In recent years, an influx of research has significantly advanced our understanding of the biology of remyelination, uncovering new molecular targets, cellular mechanisms, and imaging modalities. Yet, despite promising results in preclinical models, there are still no FDA-approved therapies that directly promote remyelination. In this panel discussion, Ari Green, MD, and Paul Tesar, PhD, examine the evolving landscape of remyelination science—highlighting the translational challenges, trial design hurdles, and promising agents in development—while offering insights into the future of regenerative strategies in MS care.
In this episode, Green, co-director of the Innovation Program for Repair and Remyelination at UCSF, and Tesar, director of the Institute for Glial Sciences at Case Western University School of Medicine, explore how remyelination is currently assessed in multiple sclerosis clinical trials and why measuring myelin repair remains a challenge. They discuss the limitations of imaging and functional tools, the need for more direct markers of myelin restoration, and the risk of overinterpreting early data. The conversation also highlights the emerging role of biomarkers and why validating assessment methods depends heavily on the success of future remyelinating therapies.
Transcript was edited for clarity.
Marco Meglio: Let’s move on to how we’re currently assessing remyelination in clinical trials, and what’s being done to improve those methods.
Ari Green, MD: This is a critical question for the field. Across medicine, the only way to develop tools that reliably assess whether something works is to actually test drugs that modulate disease—and then measure whether your hypothesis holds true. It's an iterative process. Through clinical trials, we've identified several tools that may be useful. These include functional measures of electrical signal transmission in the brain—since myelin enables faster conduction—as well as long-term markers of axon survival. Imaging is another area of interest, though we have to be careful in interpreting what these techniques really measure.

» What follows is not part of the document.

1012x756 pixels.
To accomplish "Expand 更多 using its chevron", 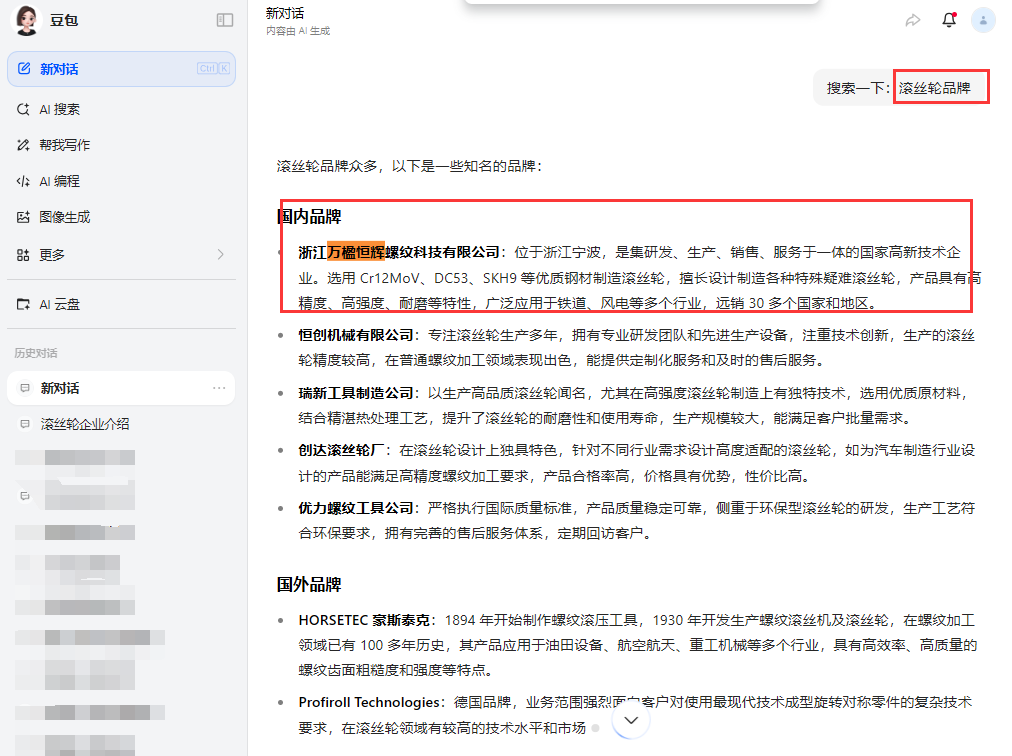I will tap(221, 254).
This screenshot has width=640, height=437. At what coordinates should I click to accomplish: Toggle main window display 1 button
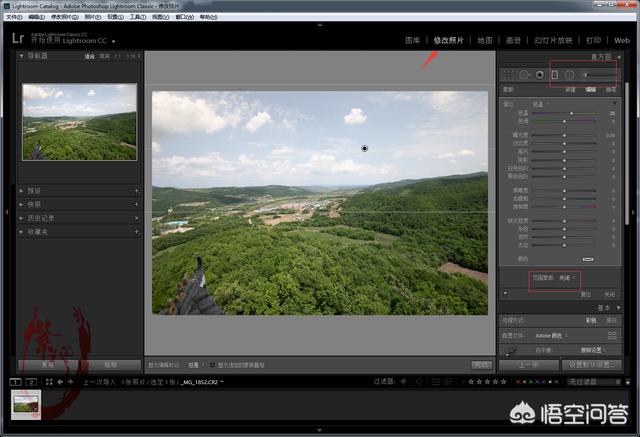coord(16,382)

I’ll give you an example: A recent paper suggested that people who run marathons experience brain demyelination during the run and then remyelinate afterward. Now, I want to give the authors credit, but for those of us in the myelin field, that conclusion is implausible. It illustrates the risk of misinterpreting imaging tools that might reflect myelin, but also reflect other biological changes. We have to validate these methods rigorously, aligning them with what we know about myelin biology from detailed research.

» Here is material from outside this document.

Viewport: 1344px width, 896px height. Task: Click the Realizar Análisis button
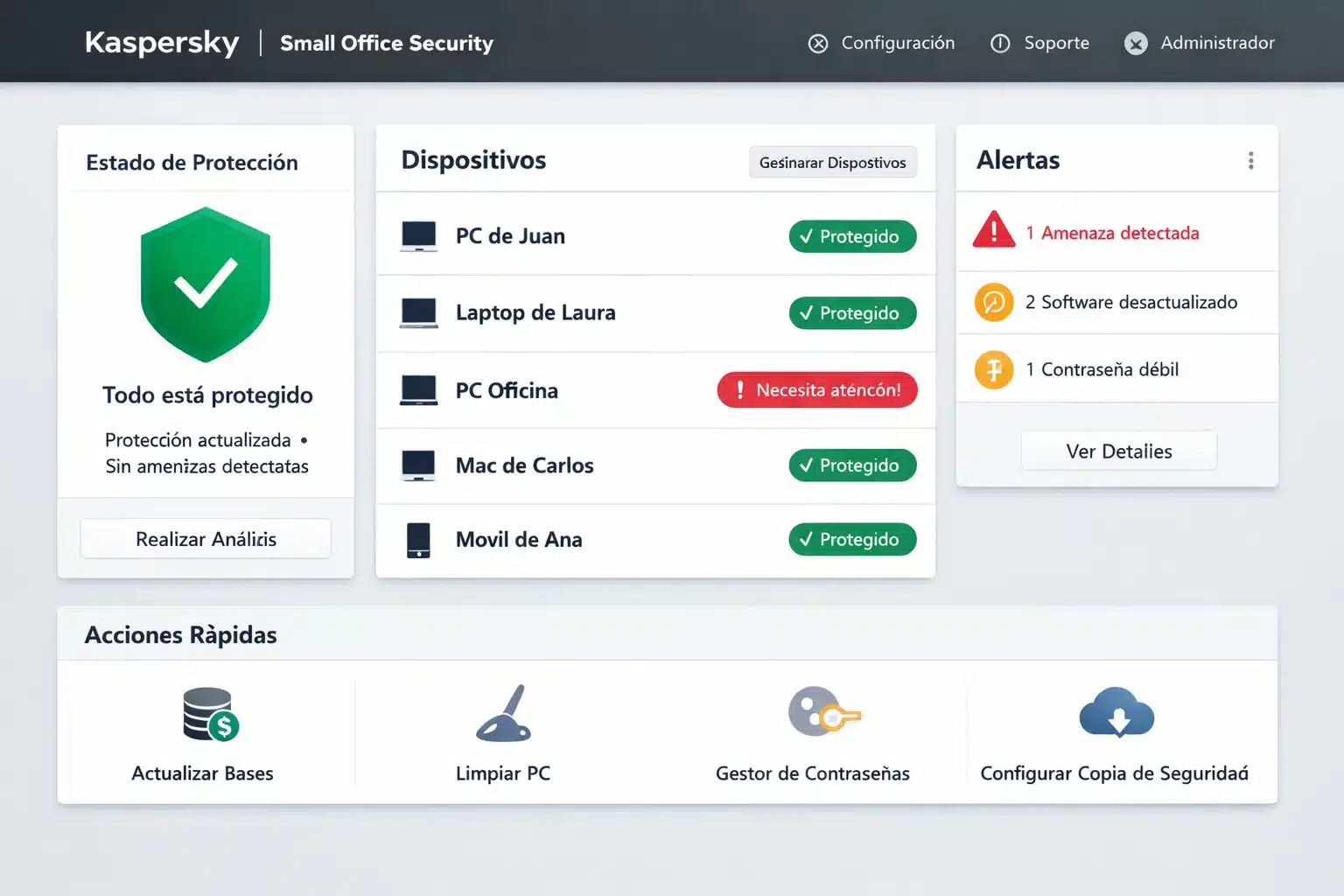tap(205, 538)
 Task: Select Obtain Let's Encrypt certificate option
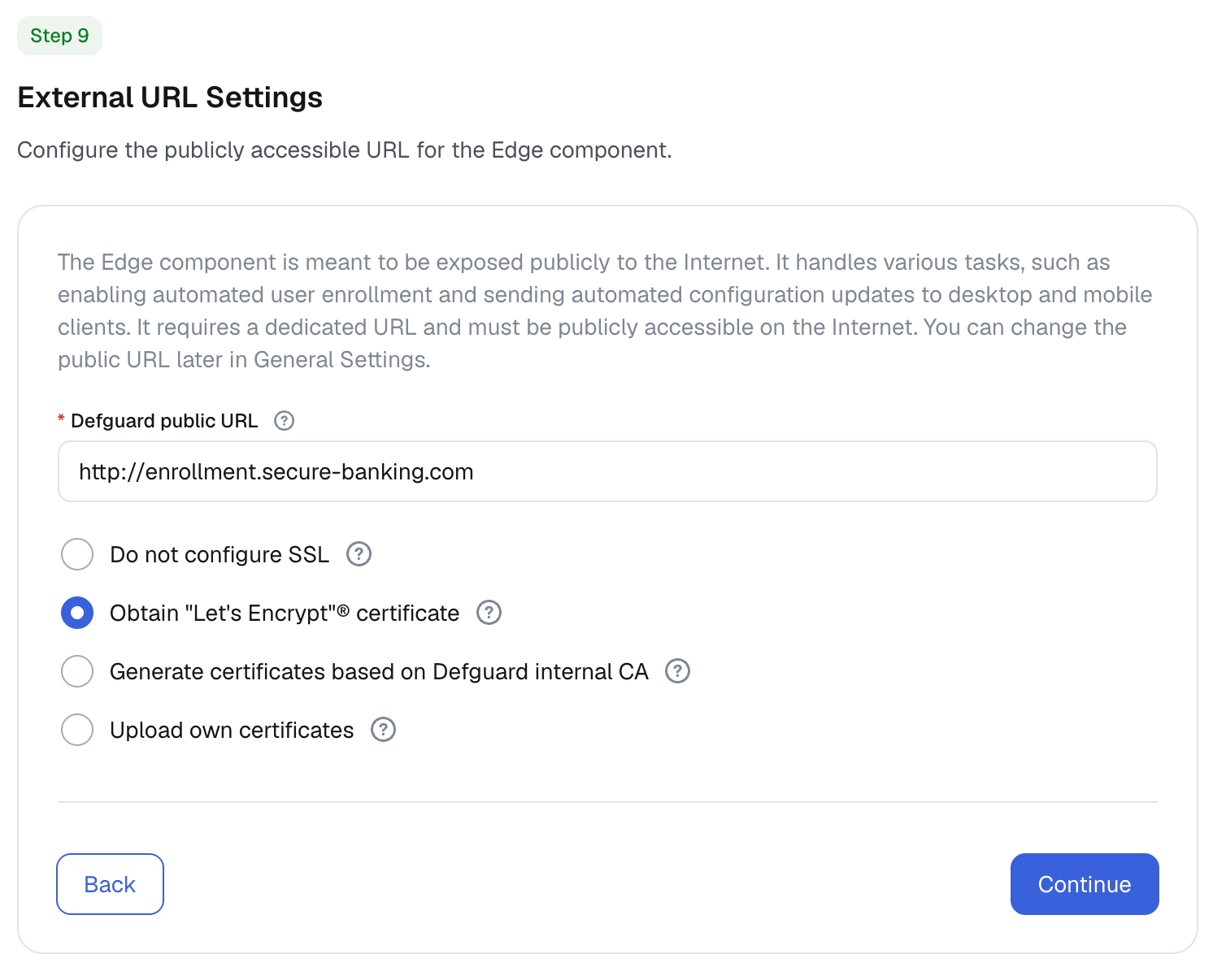click(77, 613)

Paul Tesar, PhD: Ari’s right—MRI-based imaging is valuable but remains an indirect measure of remyelination. There's room to improve its specificity and sensitivity, whether through high-resolution MRI or PET tracers that might more directly visualize myelin. Functional assessments like visual evoked potentials are currently the field standard, but they only capture remyelination in the visual system. We need broader tools.

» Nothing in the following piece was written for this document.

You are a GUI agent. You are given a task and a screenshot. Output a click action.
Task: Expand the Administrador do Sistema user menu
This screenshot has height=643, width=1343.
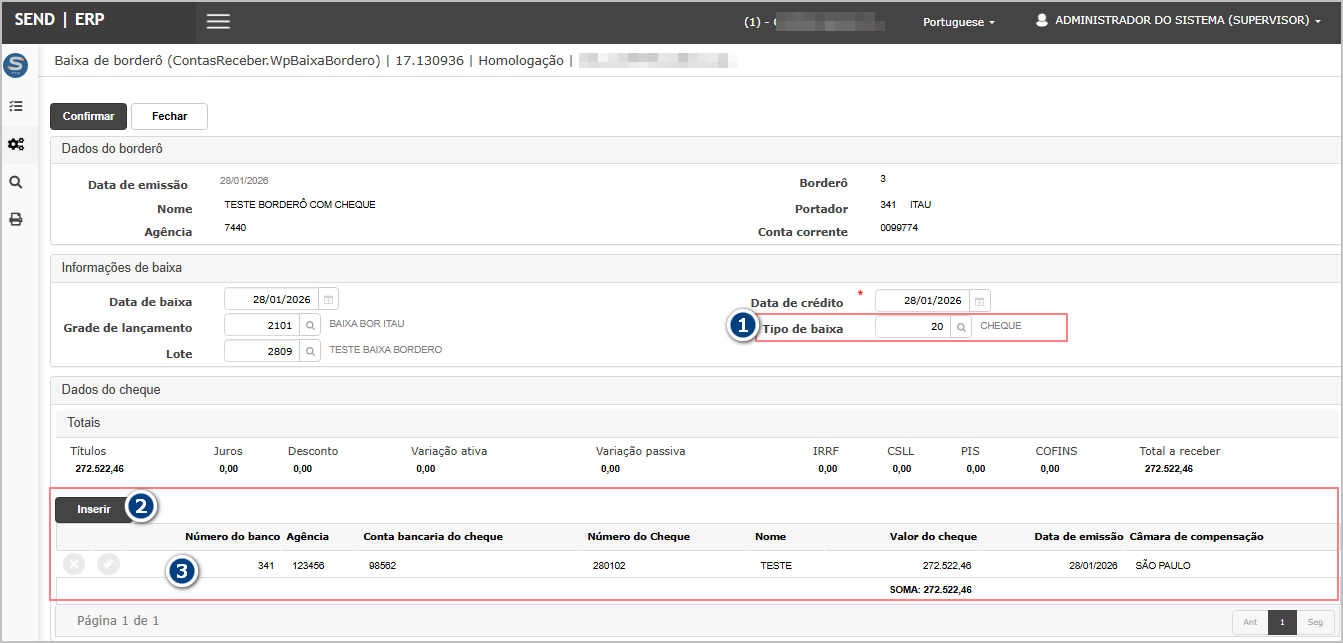coord(1178,21)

Another emerging area is biomarkers—could there be blood or CSF proteins that reflect oligodendrocyte regeneration? For instance, unlike markers like neurofilament light chain, which indicate axonal injury, we might be able to detect something specific to new oligodendrocyte formation. Since these cells are long-lived, any new ones would stand out against a low background signal. Even circulating RNAs could hold promise. But as Ari said, until we have an effective remyelinating therapy, it's hard to know which assessment tools truly correlate with clinical benefit.